§ **PROBLEM DETAILS**
Leaving out every picture, retype the lines below from the top through the one that contains "Nastavení (292, 1590)".

§ **PROVIDED DATA**
== Segment start ==
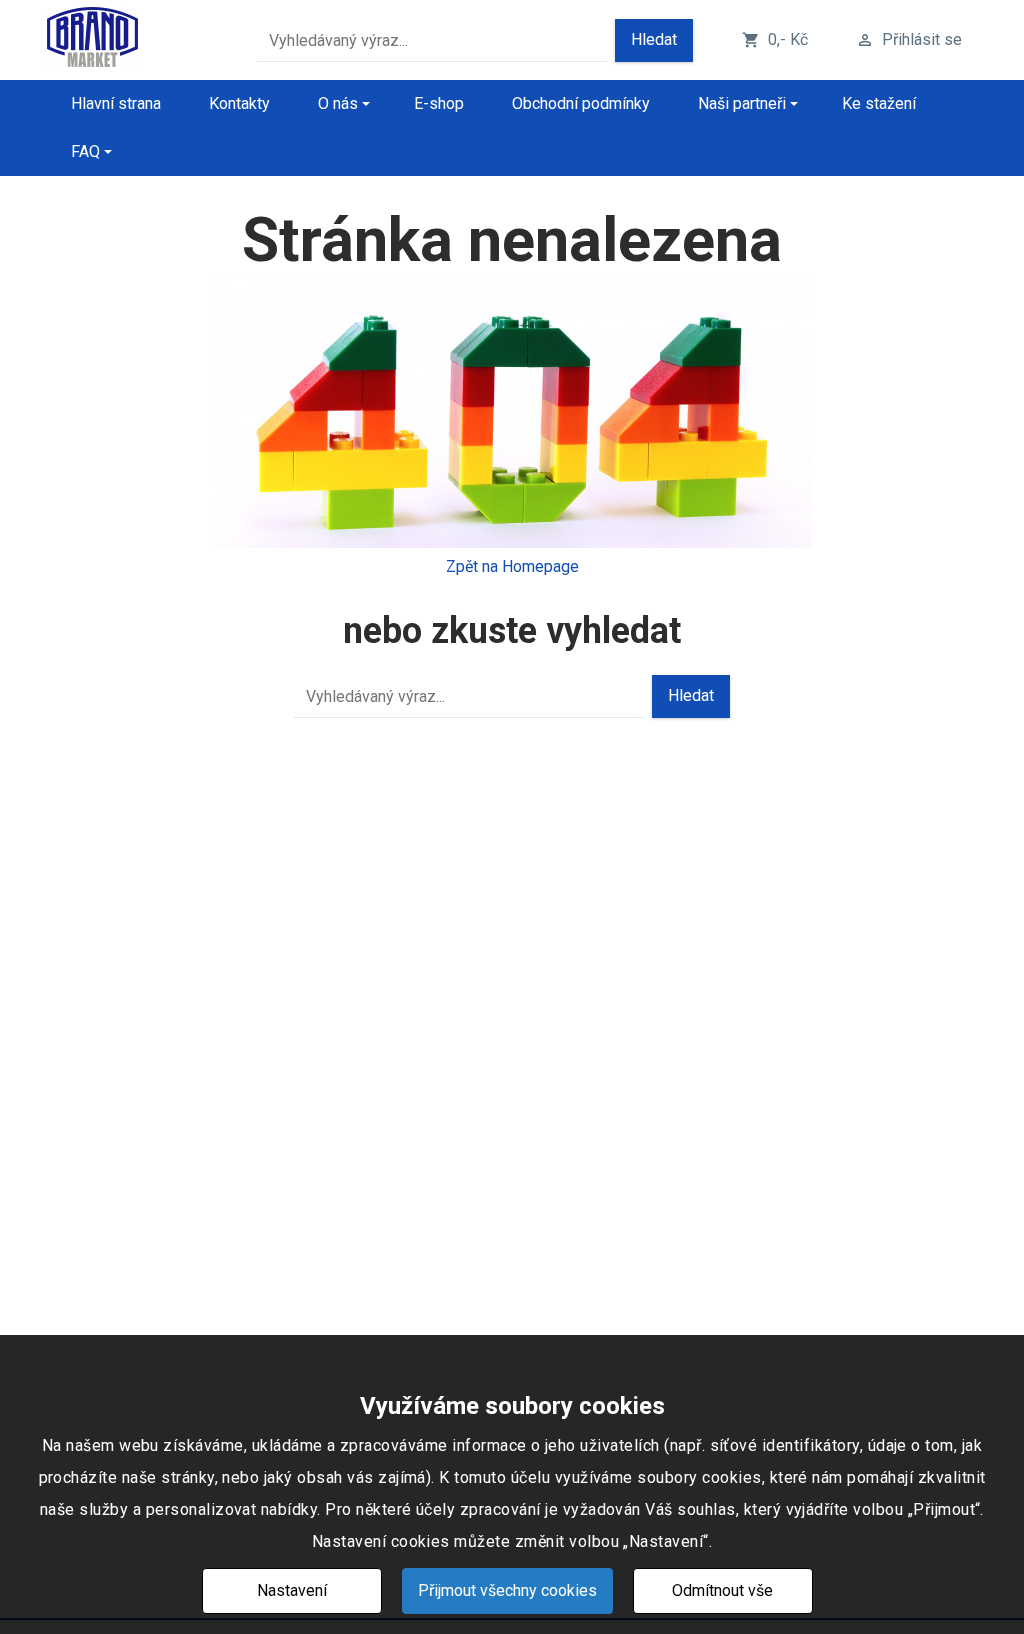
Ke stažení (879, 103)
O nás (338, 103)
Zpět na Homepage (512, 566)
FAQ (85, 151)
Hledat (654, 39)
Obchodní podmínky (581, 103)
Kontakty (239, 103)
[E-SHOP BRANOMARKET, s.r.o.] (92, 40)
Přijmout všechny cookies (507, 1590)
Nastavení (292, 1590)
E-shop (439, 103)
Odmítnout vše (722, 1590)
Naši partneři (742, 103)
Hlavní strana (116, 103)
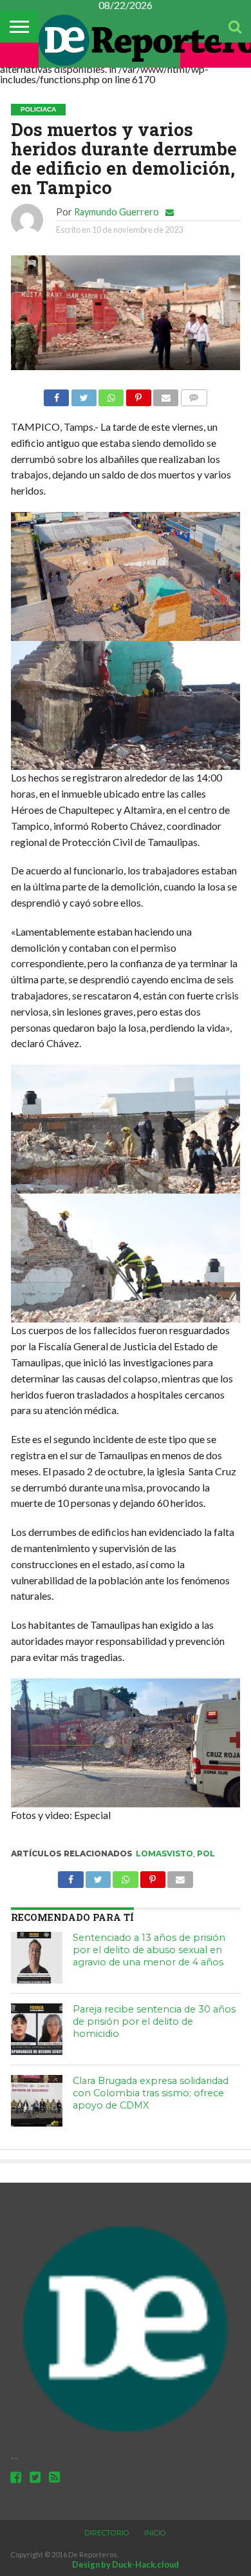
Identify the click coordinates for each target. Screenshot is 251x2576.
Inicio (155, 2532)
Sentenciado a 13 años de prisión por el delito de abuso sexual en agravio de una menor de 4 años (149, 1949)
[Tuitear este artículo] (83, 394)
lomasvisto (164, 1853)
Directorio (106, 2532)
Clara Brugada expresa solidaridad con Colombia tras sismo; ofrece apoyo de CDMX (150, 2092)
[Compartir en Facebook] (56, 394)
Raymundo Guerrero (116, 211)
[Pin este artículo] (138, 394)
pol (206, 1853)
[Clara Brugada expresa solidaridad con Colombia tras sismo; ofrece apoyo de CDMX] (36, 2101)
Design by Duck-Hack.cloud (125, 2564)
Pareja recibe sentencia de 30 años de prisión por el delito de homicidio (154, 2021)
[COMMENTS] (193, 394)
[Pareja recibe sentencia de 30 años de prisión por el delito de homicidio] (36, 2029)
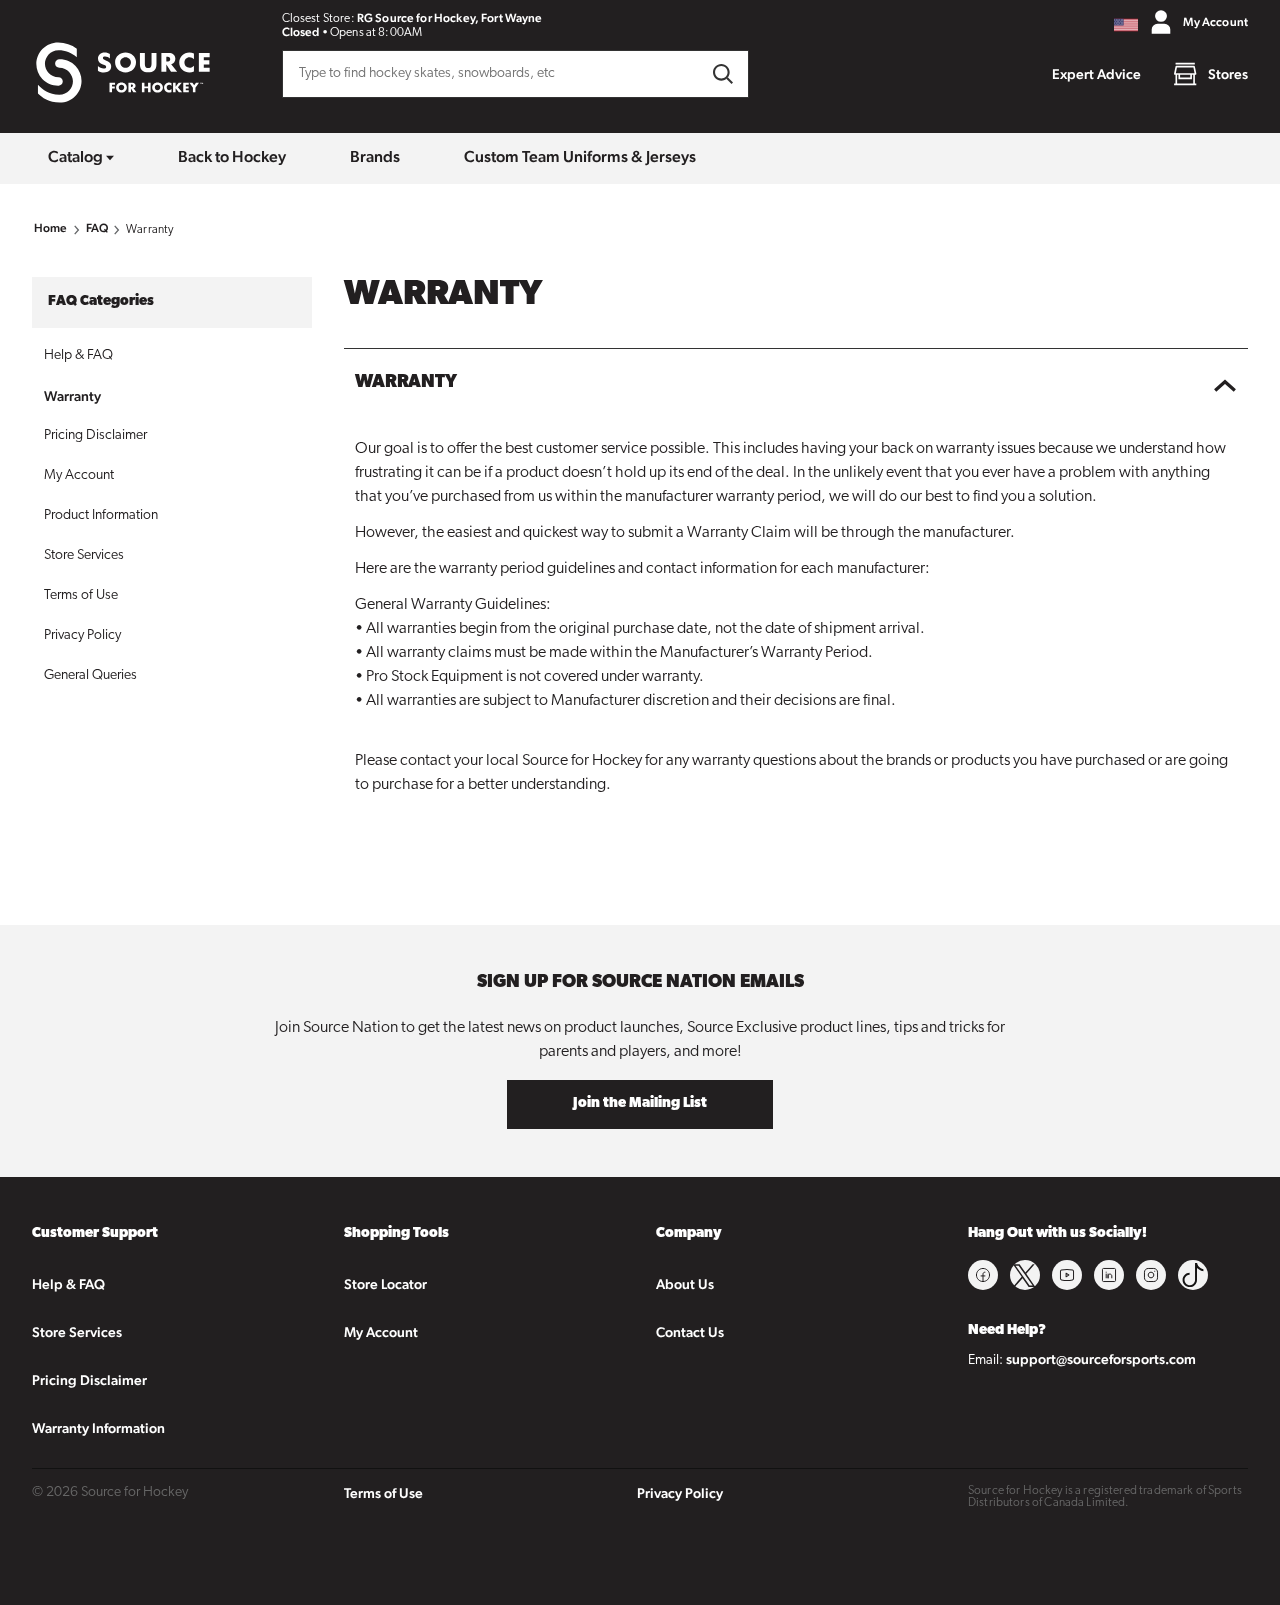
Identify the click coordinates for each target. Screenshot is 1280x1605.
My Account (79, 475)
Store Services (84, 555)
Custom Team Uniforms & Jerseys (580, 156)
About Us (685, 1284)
== Segment end ==
§ **ANSWER SPACE**
Ke stažení (879, 103)
O nás (338, 103)
Zpět na Homepage (512, 566)
FAQ (85, 151)
Hledat (654, 39)
Obchodní podmínky (581, 103)
Kontakty (239, 103)
[E-SHOP BRANOMARKET, s.r.o.] (92, 40)
Přijmout všechny cookies (507, 1590)
Nastavení (292, 1590)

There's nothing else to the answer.